Continuously deploying Serverless Applications

Sabarish Sekar
Devjam
Published in
9 min readApr 28, 2020

Introduction:

Recently I started to work on AWS Serverless solutions (Lambda, Api Gateway and DynamoDb) for one of my personal projects and wanted to have a CI/CD setup to streamline my test and deployment of the lambdas. Thanks to the projects I got involved in, I have learned and personally experienced the benefits of CI/CD pipelines to enable a faster delivery cycle. I have used Jenkins and Gitlab in my professional projects and for this project, I took a look around the available AWS services that can help me achieve the same behaviour. In this blog I am going to take you through the services (eg.AWS CodePipeline) from AWS to setup a CI/CD pipeline with build, tests and release phases. I will also add an approval step between the test and deploy phase so I can choose when to deploy updates to the lambda.

CI/CD pipeline using AWS Services to deploy Lambda and Api Gateway

Benefits of CI/CD:

With a proper Continuous Integration (CI) / Continuous delivery (CD) pipeline in place

A typical CI/CD Work flow
  • Every commit made to the version controlled code base will be built and tested
  • Regression bugs can be caught early and fixed faster
  • Faster integration of features
  • Deployable artifacts created at the end of each successful run
  • Artifacts can then be deployed when deemed fit for release

It’s vital to have a CI/CD pipeline for any project to reap these benefits.

Example Application:

To set up a CI/CD we need an example application to start with :) The example application will have the following

  • An AWS lambda that calculates the area of a circle given its radius (yes I am keeping it really simple)
  • Api gateway will be attached to the lambda and it can be triggered using a simple REST call with the radius as the query parameter

I will also use AWS Serverless Application Model (SAM) to create the lambda and the Api Gateway resources.

CodePipeline:

AWS CodePipeline

To build the CI/CD pipeline I will use AWS CodePipeline Service. CodePipeline is a continuous delivery service for building, testing and releasing the software. It enables you to model and visualise the entire process using services such as AWS CodeCommit, AWS CodeBuild and AWS CodeDeploy. I will briefly discuss these services a little bit later.

CodePipeline is composed of Stages and Actions.

  • A stage is comprised of one or more actions
  • An action is a task performed on a revision in that stage
  • A group of stages combines to form the pipeline
  • Stages in the pipeline are connected via transition

To put these into perspective let’s take our project requirement for CI/CD and break them into possible CodePipeline stages and actions.

For this pipeline, I have decided to have three stages.

Stage -1

  • Source Stage
  • Action — Actively poll the repository to check if there are new commits, if there is a new commit then check out source code and trigger the pipeline.

Stage -2

  • Build Stage
  • Action — Build and run unit test

Stage -3

  • Approve Deploy Stage
  • Action — Manual approval action
  • Action — Deploy the lambda once the approval is given

The necessary stages have been modelled, let’s start creating them.

CodePipeline can be created directly from the AWS web console or using the AWS cloud formation Api. I have used AWS Cloud Development Kit to define and deploy the example pipeline. CDK enables you to write the Infrastructure as Code in your favourite language of choice. CDK then compiles and generates the equivalent Cloudformation template for deploying. This itself can be a nice blog for another time :)

Here is the GitHub link to the pipeline cdk project that can be deployed to your account.

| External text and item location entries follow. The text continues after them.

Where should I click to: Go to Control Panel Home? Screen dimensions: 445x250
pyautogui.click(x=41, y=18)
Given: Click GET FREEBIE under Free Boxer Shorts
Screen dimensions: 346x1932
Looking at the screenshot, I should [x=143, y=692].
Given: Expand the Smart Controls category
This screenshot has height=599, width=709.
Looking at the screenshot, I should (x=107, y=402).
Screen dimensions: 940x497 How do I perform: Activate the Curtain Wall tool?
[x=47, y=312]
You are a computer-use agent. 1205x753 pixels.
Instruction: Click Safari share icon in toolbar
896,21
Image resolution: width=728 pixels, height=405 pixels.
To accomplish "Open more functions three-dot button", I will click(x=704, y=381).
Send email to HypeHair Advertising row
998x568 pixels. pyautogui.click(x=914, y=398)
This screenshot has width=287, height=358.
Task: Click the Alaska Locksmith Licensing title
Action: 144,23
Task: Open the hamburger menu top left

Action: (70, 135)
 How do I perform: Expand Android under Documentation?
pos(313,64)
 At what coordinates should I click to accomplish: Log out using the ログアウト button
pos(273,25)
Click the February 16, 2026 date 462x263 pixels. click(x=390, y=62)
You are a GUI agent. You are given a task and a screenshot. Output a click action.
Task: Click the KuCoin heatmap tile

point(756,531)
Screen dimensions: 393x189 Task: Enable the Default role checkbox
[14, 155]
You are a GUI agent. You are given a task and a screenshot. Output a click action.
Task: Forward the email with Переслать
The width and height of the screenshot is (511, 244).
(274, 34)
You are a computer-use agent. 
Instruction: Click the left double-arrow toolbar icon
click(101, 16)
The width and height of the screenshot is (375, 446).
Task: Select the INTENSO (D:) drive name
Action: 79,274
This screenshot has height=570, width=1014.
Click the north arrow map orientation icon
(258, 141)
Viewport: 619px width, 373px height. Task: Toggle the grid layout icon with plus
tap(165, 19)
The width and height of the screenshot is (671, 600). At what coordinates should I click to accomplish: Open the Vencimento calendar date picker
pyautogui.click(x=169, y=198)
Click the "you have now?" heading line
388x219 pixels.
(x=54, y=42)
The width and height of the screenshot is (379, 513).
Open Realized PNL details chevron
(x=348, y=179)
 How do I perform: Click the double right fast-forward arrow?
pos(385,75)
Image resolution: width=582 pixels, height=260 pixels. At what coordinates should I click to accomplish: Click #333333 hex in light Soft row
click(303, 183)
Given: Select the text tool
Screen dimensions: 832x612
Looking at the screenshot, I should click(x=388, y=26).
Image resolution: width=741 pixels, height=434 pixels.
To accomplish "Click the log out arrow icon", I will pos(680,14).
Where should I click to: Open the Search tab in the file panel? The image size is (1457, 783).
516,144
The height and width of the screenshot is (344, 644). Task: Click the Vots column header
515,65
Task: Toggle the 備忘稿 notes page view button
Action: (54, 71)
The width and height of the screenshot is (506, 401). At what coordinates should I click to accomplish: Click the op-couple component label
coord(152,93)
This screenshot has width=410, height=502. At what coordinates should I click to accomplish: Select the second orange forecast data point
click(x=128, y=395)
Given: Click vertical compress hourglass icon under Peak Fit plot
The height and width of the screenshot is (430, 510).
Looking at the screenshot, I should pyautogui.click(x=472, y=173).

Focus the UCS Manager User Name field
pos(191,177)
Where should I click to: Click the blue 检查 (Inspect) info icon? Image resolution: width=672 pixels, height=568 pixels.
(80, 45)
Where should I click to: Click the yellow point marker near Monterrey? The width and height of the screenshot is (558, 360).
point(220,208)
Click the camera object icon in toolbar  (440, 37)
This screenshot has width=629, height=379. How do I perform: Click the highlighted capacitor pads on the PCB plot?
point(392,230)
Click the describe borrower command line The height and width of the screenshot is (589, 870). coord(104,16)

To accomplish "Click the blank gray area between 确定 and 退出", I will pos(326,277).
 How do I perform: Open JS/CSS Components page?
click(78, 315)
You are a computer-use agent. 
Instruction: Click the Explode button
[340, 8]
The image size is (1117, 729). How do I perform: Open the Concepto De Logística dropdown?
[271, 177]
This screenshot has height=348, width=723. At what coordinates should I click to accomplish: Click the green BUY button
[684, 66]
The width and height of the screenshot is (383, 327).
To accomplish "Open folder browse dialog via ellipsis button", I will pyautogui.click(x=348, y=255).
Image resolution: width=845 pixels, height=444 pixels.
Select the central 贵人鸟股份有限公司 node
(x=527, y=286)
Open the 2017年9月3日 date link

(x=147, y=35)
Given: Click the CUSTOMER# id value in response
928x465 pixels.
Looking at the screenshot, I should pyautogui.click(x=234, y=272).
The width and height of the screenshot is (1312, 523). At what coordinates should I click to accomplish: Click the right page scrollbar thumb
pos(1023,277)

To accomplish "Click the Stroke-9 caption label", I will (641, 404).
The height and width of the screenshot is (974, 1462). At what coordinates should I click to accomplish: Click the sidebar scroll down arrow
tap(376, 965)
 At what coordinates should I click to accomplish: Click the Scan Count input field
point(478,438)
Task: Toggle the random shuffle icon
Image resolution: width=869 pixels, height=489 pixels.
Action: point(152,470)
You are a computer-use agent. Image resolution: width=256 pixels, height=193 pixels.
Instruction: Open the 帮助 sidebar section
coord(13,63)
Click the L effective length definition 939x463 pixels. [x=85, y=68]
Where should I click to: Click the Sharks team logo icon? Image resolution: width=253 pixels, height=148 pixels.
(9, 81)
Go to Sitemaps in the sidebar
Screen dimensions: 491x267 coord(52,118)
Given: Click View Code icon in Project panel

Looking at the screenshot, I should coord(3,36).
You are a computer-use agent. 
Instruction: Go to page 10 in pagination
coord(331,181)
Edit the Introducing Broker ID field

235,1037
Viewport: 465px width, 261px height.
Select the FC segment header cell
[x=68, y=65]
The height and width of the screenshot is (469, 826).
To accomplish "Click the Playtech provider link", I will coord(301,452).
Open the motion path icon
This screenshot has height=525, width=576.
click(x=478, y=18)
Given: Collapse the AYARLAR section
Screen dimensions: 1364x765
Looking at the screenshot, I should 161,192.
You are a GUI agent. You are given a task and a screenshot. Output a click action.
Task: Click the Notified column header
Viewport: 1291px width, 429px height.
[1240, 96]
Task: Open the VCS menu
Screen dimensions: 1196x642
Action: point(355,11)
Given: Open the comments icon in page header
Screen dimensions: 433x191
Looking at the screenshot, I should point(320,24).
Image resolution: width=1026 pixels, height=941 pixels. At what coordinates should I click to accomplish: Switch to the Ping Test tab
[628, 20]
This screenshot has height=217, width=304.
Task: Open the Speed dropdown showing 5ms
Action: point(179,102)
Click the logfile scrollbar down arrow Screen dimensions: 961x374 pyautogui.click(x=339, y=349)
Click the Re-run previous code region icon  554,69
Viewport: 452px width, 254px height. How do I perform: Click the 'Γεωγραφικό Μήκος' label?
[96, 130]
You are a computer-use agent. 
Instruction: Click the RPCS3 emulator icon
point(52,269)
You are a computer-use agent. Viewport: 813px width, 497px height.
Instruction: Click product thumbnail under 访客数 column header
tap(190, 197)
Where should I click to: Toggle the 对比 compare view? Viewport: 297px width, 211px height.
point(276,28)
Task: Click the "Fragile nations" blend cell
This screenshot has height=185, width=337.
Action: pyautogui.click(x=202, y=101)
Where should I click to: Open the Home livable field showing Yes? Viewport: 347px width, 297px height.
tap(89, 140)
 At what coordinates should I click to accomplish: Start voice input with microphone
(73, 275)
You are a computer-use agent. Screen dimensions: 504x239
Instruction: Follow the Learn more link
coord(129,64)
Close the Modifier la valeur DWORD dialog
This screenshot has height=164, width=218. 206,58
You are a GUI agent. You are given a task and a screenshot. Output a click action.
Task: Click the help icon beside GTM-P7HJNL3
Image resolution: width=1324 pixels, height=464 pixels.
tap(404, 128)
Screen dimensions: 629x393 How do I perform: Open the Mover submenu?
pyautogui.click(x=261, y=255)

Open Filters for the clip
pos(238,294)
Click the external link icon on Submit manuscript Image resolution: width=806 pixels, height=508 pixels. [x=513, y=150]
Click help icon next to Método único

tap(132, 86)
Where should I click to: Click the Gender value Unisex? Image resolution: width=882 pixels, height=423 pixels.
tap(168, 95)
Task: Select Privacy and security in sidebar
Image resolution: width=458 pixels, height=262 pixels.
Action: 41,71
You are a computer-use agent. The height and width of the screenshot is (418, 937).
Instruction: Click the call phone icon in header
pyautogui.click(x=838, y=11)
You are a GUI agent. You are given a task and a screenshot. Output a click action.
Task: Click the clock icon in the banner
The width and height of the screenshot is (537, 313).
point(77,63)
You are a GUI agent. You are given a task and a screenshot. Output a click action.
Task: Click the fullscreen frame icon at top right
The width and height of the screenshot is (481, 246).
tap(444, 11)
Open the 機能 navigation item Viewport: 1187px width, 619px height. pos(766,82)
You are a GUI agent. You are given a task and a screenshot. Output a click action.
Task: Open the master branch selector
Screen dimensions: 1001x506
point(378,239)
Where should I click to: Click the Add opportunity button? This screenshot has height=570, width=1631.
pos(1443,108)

I have attached a snippet of the pipeline defined using CDK below

Pipeline defined with CDK

The created pipeline should look like this

Created CodePipeline in AWS console

Source Stage:

The first step will be to version control our code so that we can keep track of our changes and incrementally push updates to it. I am going to use AWS CodeCommit for this.

AWS CodeCommit

AWS CodeCommit is a fully managed source control service from AWS for hosting git repositories (think like Github). It’s a free private repository and only accessible from your AWS account.

Let’s start by creating a new repository in CodeCommit and name it circle-area-calculator and let’s upload the code from (Github link) to this repository.

CodePipeline supports AWS CodeCommit, Github, Bitbucket S3 and few other AWS services as allowed source providers. Once configured, CodePipeline monitors the repository and the particular branch (I have set it to the master branch) for new commits and triggers the pipeline.

Build Stage:

The next stage in the pipeline is to build and test the code on every commit to the repo. This is where AWS CodeBuild Service comes into picture.

AWS CodeBuild

AWS CodeBuild is a fully managed and highly scalable build service offering from AWS. Think like a Gitlab runner / Jenkins worker node which builds your software, runs tests against it and generates the deployable artifact.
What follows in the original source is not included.